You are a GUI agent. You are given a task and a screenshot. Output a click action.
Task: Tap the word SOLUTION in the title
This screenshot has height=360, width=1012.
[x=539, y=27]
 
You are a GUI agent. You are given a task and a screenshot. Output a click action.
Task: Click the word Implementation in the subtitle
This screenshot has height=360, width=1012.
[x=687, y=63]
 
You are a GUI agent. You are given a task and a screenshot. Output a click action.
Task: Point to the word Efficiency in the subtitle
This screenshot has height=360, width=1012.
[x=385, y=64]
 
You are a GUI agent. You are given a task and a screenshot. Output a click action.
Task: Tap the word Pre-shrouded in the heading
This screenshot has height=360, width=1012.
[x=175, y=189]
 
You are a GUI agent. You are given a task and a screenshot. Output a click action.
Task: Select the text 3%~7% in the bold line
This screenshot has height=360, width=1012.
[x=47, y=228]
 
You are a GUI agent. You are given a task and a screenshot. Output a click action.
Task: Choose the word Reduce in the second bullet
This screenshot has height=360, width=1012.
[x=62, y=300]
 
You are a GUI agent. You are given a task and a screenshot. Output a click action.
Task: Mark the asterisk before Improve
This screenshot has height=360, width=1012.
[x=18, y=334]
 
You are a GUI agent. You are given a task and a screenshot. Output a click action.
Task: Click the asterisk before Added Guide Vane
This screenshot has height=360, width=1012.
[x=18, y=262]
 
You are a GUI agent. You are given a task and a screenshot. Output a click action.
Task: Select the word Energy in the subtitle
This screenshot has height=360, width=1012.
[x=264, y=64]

● ● ● ● ● ● ●

-- REQUIREMENTS --
State how many lines in the items above contain the string "word", counting case. Give only the number.

-- OUTPUT OF THE TASK --
6